In confronto alle vostre aspettative, che riscontro avete ottenuto?

Marcello Prayer: «La Merini ci porta per mano, suggerendoci di servire la poesia senza aspettative».

Alessio Boni: «Continuano a chiederci di rappresentare il concertato per la Merini dal 2012, mentre quelli su Ciampi, Gaber, Pasolini, Pavese sono stati messi da parte. Forse perché in fondo siamo tutti dei terremotati, nell’anima, soprattutto dopo la pandemia, perché lei ha espresso questo con la sua lirica sconfinata, meravigliosa ma anche fatta di quotidianità, di diretta rivelazione dell’essenza, di conflitto e commistione tra religiosità e erotismo, elementi che accomunano tutti».        
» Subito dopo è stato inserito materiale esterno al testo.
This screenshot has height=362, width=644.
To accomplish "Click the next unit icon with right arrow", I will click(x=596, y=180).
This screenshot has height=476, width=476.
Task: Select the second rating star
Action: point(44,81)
Potreste parlare dell’elaborazione del lavoro, toccando punti come il perché delle vostre scelte tecniche, dalla musica alla scenografia, alla selezione dell’insieme di poesie proposte?
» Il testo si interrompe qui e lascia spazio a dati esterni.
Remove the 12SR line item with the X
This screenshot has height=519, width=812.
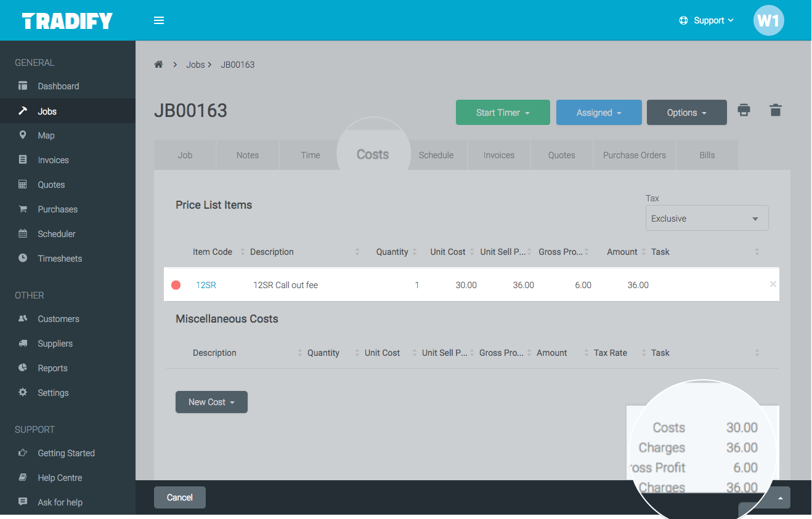[x=773, y=284]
Marcello Prayer: «Lo spettacolo si gioca sulla nudità: non c’è apparato scenico e le tracce audio, l’insieme delle poesie vogliono far emergere la voce dell’Autore dei versi. Si comincia con la sua voce registrata, poi cerchiamo di continuarla attraverso la nostra».

Alessio Boni: «È una cordatura: Alda ci porta assieme al pubblico nel suo mondo, in cui è intervistata, canta, detta versi. Sappiamo solo chi parte: poi concertiamo, uno ascolta l’altro e ne amplifica la parola. Ciò rende perfettamente la dualità della Merini, con cui instauriamo sintonia, benché sia donna, mai letta da grandi interpreti quali Gassman».

Perché avete scelto questo titolo per lo spettacolo?

Marcello Prayer: «Ci sembrava significativo perché nessuno meglio della Merini può parlare di e a chi non ha potuto esprimersi, essendo lei esclusa e inclusa stranamente nella società. Grazie alla sua esperienza, ha cantato l’amore francescano, che comprende tutti».      

È stata faticosa l’elaborazione del lavoro?

Marcello Prayer: «Per ultimare lo spettacolo, inteso come resa della testimonianza dell’autrice nella sua concretezza, abbiamo impiegato circa sei mesi, interrogandoci sul significato della poesia: è mettere a nudo il sentire umano, perciò si può parlare di fatica nel senso di servizio di sensibilizzazione alla società».